Книга: Эдвард Мунк
Назад: ЭКЕЛЮ
Дальше: ПОСЛЕДНИЕ ГОДЫ

«ЗОЛОТЫЕ» ГОДЫ

Счастливейшим временем для Эдварда Мунка были, несомненно, годы 1913–1930. Мало кто из художников переживал такой успех. Все галереи Скандинавии и многие сотни коллекционеров жаждали купить его картины. Если бы он продал свое собрание, он стал бы мультимиллионером. Он справился с серьезным нервным заболеванием и был здоров, как никогда. И все же не был счастлив. Он ощущал себя как человек, который родился, чтобы бороться с более могучими, чем он сам, силами. «Я не из числа тех, кто выигрывает. Некоторые родятся для того, чтобы всегда выигрывать». Успех пришел слишком поздно. Он не мог забыть всего, что ему пришлось пережить. С детства переживаемые трудности врезались ему в душу, мешали чувствовать себя счастливым. Он не мог посмеяться над своими трудностями, хотя и обладал большим чувством юмора. Любил шутить и охотно выдумывал. Он был честен до глубины души и всегда выполнял данное обещание, но любил подшутить и сочинить небольшую историю. Он мог быть злым и ядовитым, но никогда не был скабрезным. Обладал удивительной способностью молниеносно выпаливать фразы, блиставшие сухим и колючим юмором. Фразы звучали ударами. Если ему нравилось то, что он сказал, в его облике появлялось что-то шаловливое. Легкая улыбка. Он мог и посмеяться. Громко и звонко. Но тут же становился печальным, унылым. Он часто бывал в плохом настроении и постоянно боялся, что сил у него не хватит. Всегда думал о том, чтобы начать большую работу. Новый фриз.

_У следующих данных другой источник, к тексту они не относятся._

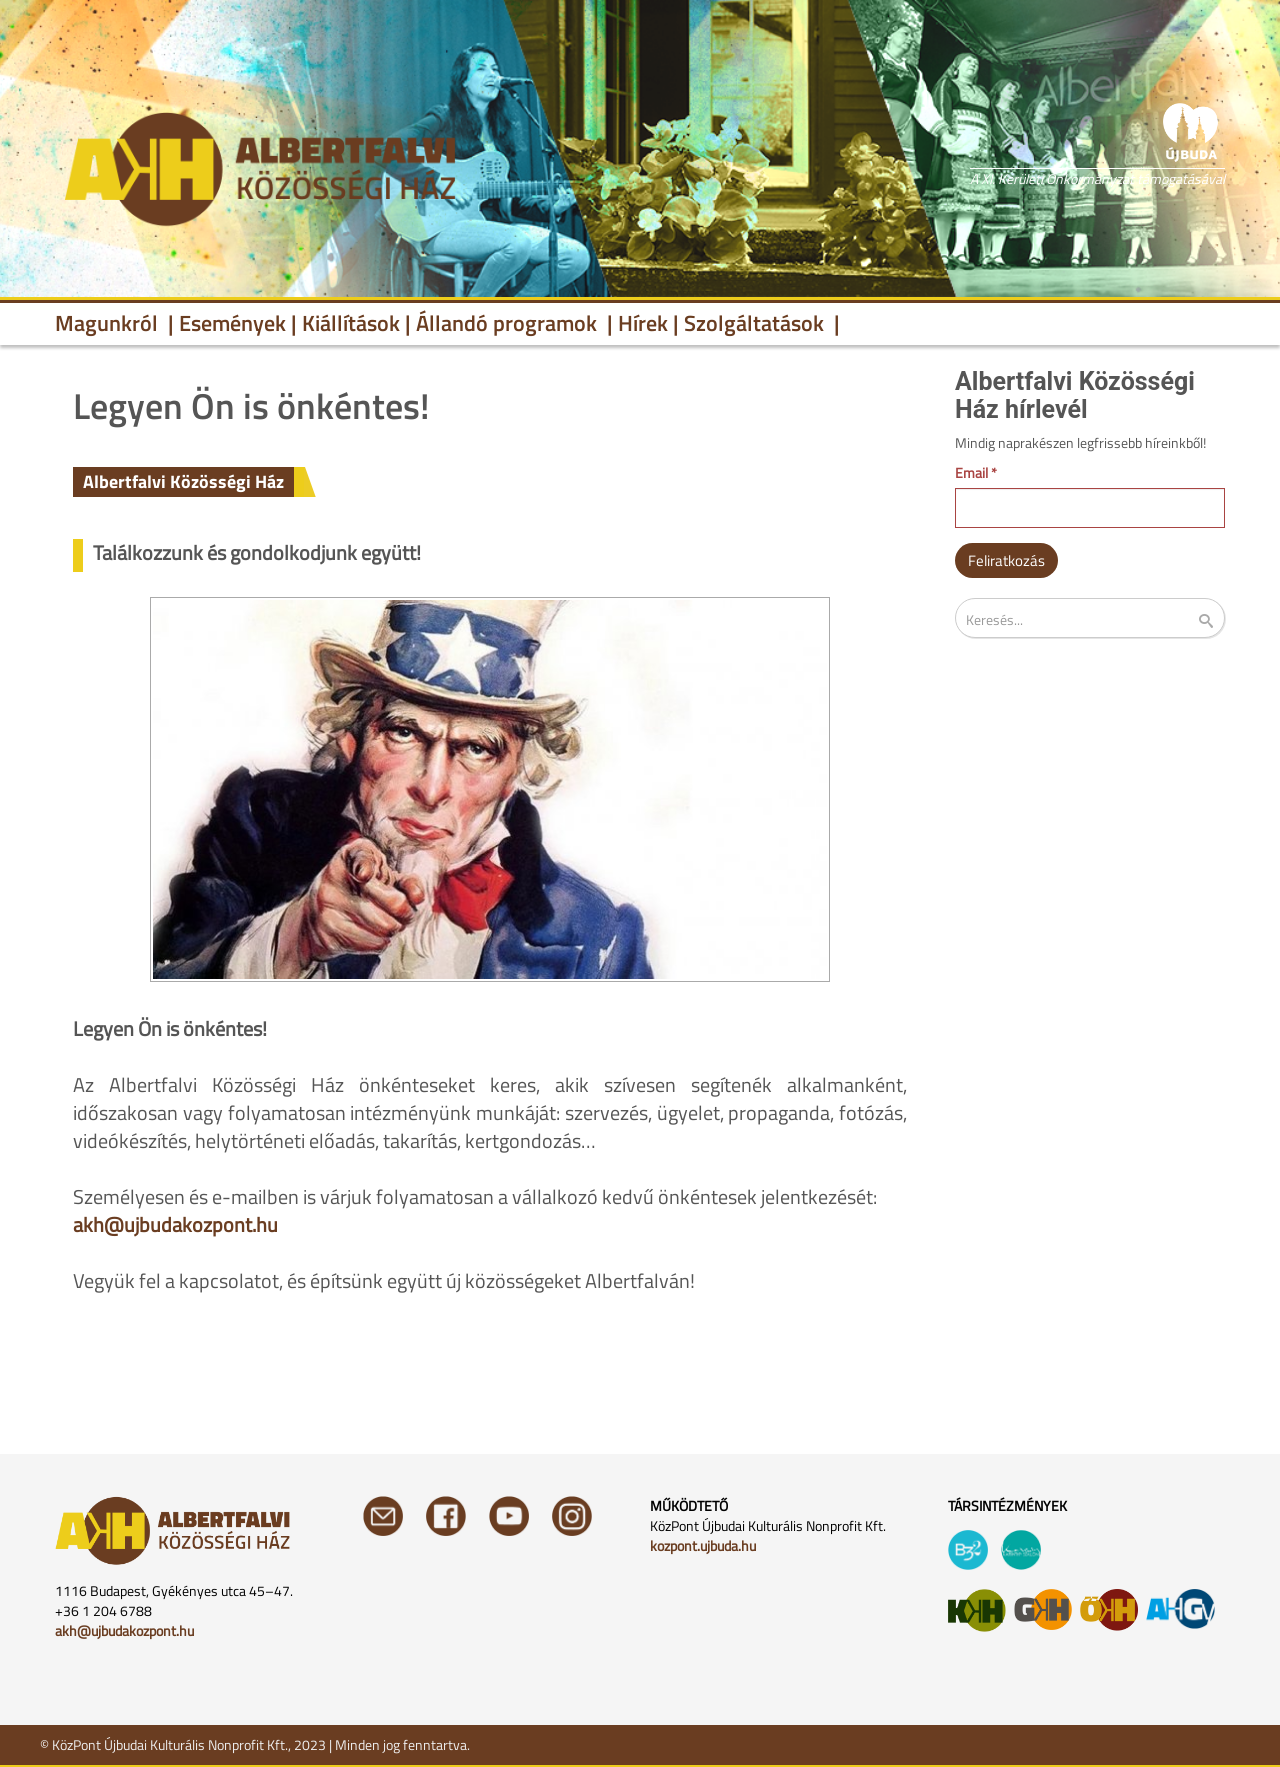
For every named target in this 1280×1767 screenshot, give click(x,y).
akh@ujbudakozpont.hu (175, 1224)
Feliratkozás (1006, 560)
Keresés (1219, 621)
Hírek (643, 323)
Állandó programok (509, 323)
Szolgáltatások (756, 323)
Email (976, 473)
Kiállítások (351, 323)
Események (232, 323)
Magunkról (109, 323)
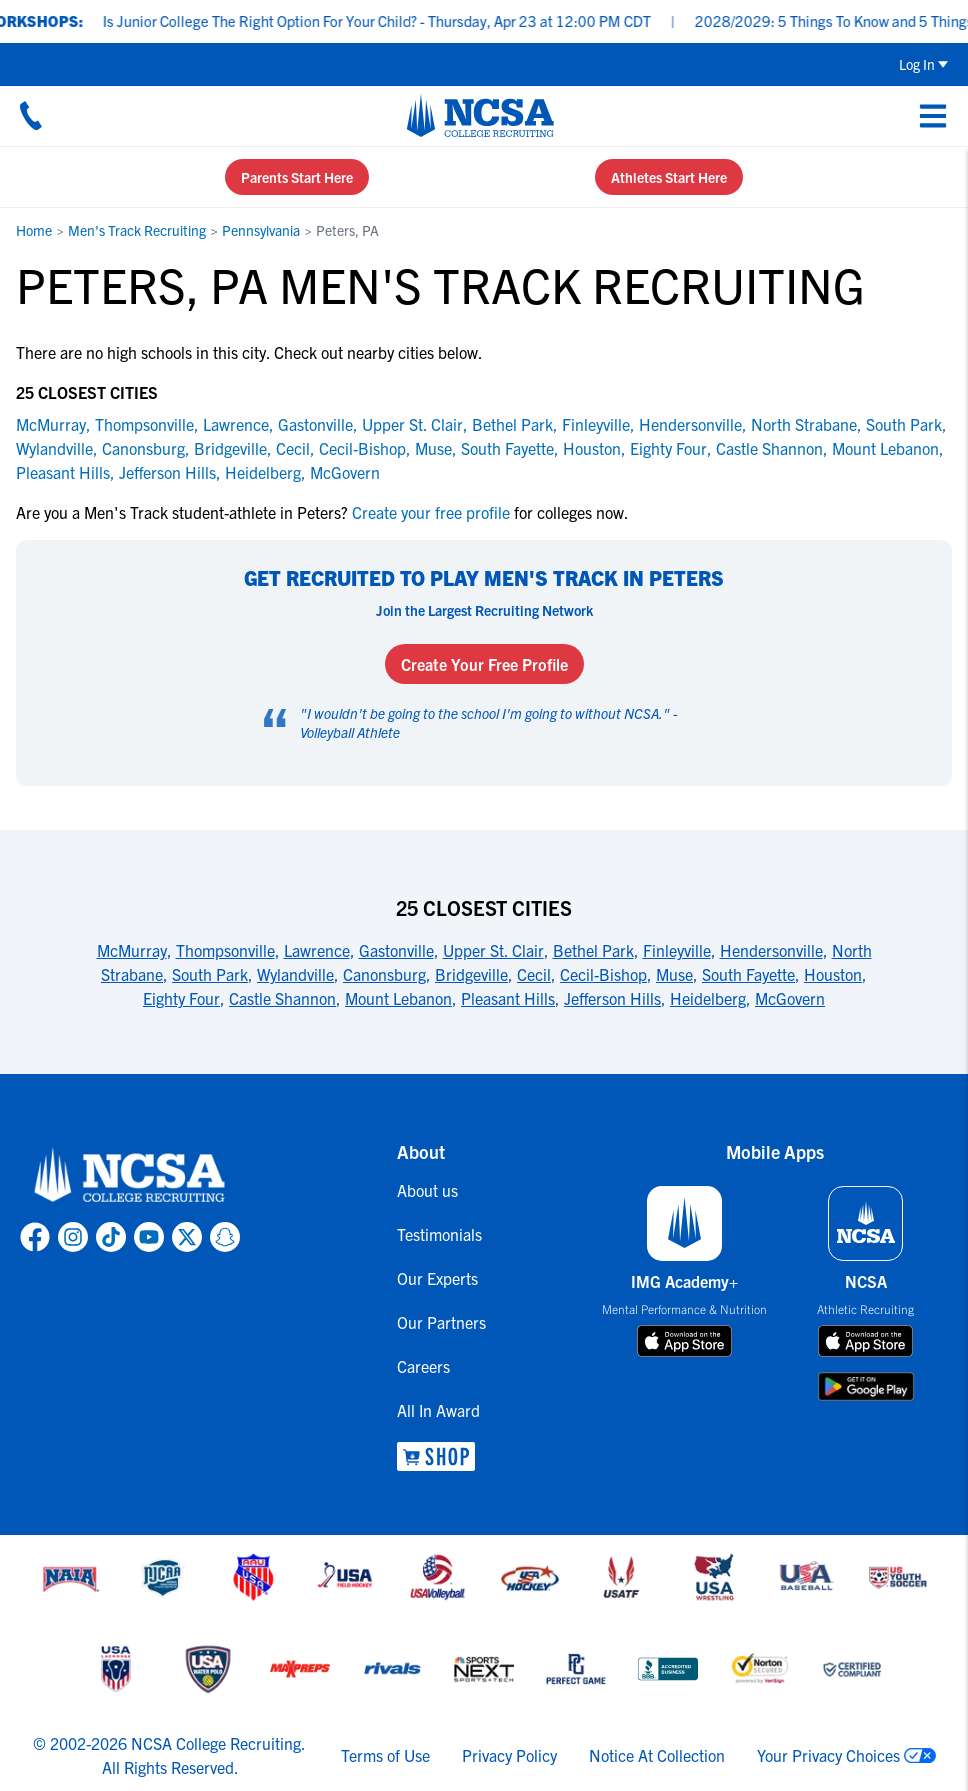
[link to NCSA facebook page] (35, 1237)
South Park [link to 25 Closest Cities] (210, 974)
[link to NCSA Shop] (441, 1456)
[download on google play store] (866, 1386)
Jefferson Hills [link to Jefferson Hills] (167, 472)
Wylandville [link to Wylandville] (54, 448)
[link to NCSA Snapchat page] (225, 1237)
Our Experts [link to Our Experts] (437, 1278)
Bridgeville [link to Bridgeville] (230, 448)
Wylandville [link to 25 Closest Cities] (295, 974)
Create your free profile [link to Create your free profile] (431, 512)
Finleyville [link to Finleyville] (596, 424)
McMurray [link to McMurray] (51, 424)
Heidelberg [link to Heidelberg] (263, 472)
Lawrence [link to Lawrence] (236, 424)
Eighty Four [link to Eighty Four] (668, 448)
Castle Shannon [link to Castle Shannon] (769, 448)
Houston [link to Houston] (592, 448)
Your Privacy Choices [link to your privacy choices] (828, 1755)
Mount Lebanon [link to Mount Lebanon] (885, 448)
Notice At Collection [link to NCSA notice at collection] (657, 1755)
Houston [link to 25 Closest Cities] (833, 974)
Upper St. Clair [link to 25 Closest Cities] (493, 950)
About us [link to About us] (427, 1190)
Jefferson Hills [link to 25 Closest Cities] (612, 998)
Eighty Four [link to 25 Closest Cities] (181, 998)
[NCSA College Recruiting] (480, 115)
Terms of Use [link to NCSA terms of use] (385, 1755)
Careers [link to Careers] (423, 1366)
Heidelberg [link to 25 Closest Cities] (708, 998)
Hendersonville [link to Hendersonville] (690, 424)
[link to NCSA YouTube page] (149, 1237)
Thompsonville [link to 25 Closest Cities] (225, 950)
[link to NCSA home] (130, 1176)
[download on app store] (684, 1341)
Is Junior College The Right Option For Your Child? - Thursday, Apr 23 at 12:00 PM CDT (393, 20)
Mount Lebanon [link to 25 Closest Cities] (398, 998)
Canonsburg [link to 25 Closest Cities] (384, 974)
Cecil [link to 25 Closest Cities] (534, 974)
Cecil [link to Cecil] (293, 448)
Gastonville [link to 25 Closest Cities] (396, 950)
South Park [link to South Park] (904, 424)
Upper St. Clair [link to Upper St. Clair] (412, 424)
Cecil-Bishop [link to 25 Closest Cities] (603, 974)
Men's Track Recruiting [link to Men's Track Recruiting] (137, 230)
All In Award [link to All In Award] (438, 1410)
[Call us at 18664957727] (31, 115)
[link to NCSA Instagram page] (73, 1237)
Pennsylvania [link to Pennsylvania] (261, 230)
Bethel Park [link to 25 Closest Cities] (593, 950)
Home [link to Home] (34, 230)
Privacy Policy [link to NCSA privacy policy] (509, 1755)
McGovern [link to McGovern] (345, 472)
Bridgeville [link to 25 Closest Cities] (471, 974)
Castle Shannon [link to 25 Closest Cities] (282, 998)
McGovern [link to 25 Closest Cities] (790, 998)
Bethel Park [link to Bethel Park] (512, 424)
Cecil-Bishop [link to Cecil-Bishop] (362, 448)
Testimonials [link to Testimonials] (439, 1234)
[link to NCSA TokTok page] (111, 1237)
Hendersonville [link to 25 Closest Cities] (771, 950)
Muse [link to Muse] (433, 448)
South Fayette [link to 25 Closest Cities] (748, 974)
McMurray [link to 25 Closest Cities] (132, 950)
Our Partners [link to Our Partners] (441, 1322)
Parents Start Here (297, 177)
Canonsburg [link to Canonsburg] (143, 448)
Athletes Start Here (669, 177)
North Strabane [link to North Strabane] (804, 424)
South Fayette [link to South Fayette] (507, 448)
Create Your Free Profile (484, 664)
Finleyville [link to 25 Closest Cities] (677, 950)
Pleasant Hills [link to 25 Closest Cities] (508, 998)
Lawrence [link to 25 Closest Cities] (317, 950)
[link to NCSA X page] (187, 1237)
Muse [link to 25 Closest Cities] (674, 974)
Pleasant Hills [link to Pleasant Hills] (63, 472)
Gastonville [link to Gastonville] (315, 424)
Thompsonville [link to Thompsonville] (144, 424)
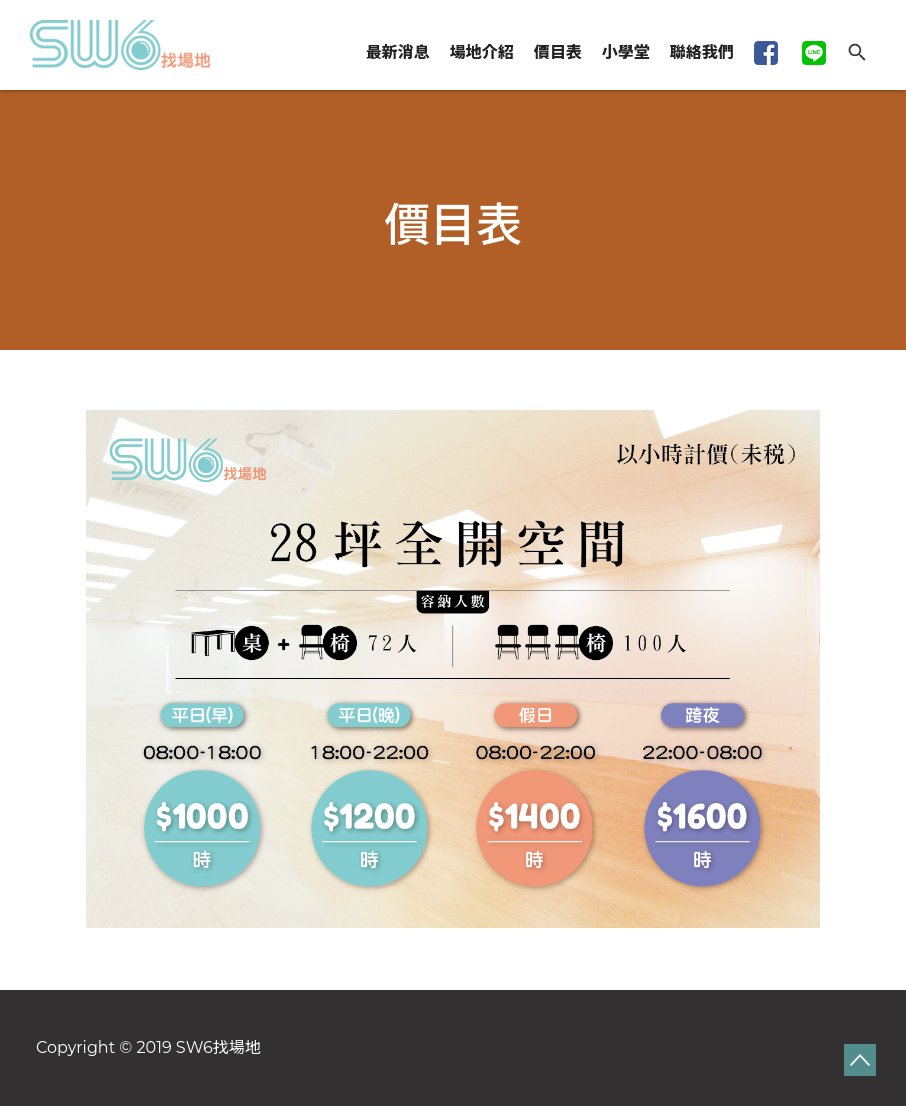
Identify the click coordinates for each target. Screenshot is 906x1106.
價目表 (558, 52)
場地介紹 (482, 52)
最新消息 (398, 52)
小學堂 (626, 52)
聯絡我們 (702, 52)
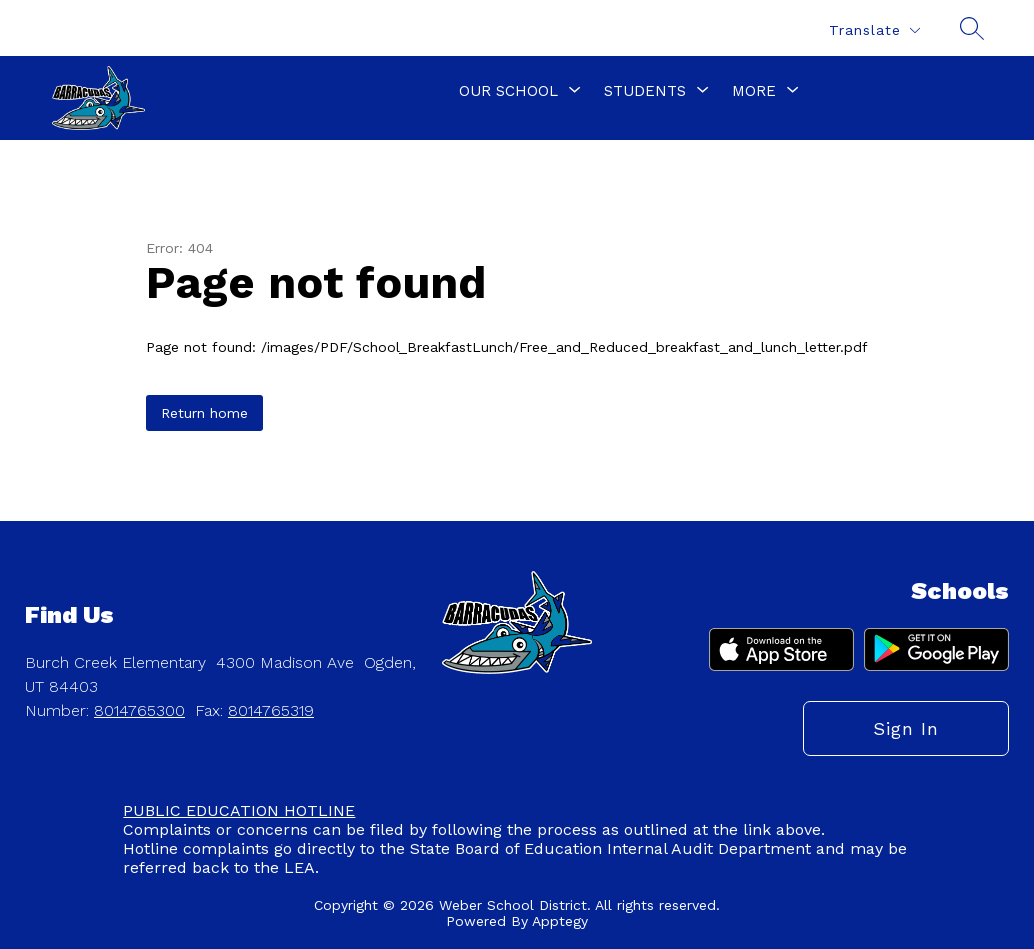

Ему казалось, что он тяжело трудится над своими картинами и все же они получаются не такими, какими ему бы хотелось. Его мало утешали похвалы, рассыпаемые коллекционерами и любителями искусства тем картинам, которыми он сам был недоволен. Он часто сомневался в том, как «исправить» картину, и пытался делать это по-разному в разное время, В последние годы жизни он писал на отдельных кусочках и прикреплял их к холсту кнопками. Срывал. Писал заново. Срывал снова и снова ставил новые заплаты. И так продолжалось, пока он не говорил:
— Ну вот теперь мне удалось. Теперь я случайно написал правильно. Вот уж поистине счастливый случай. Так и должно быть.
Как художник он был в гораздо большей степени баловнем судьбы, чем это осознавал. Мало кому из художников удается «случайно» попасть в точку. Начав работать как следует, он, как правило, быстро заканчивал картину. Кисти так и летали по холсту. Скользили длинными дугами. Краски смешивались также быстро. Больше всего времени уходило на то, чтобы найти нужные тюбики. Но случалось, что ничего не выходило.
Мало что радовало Эдварда Мунка. Часто все казалось ему скучным.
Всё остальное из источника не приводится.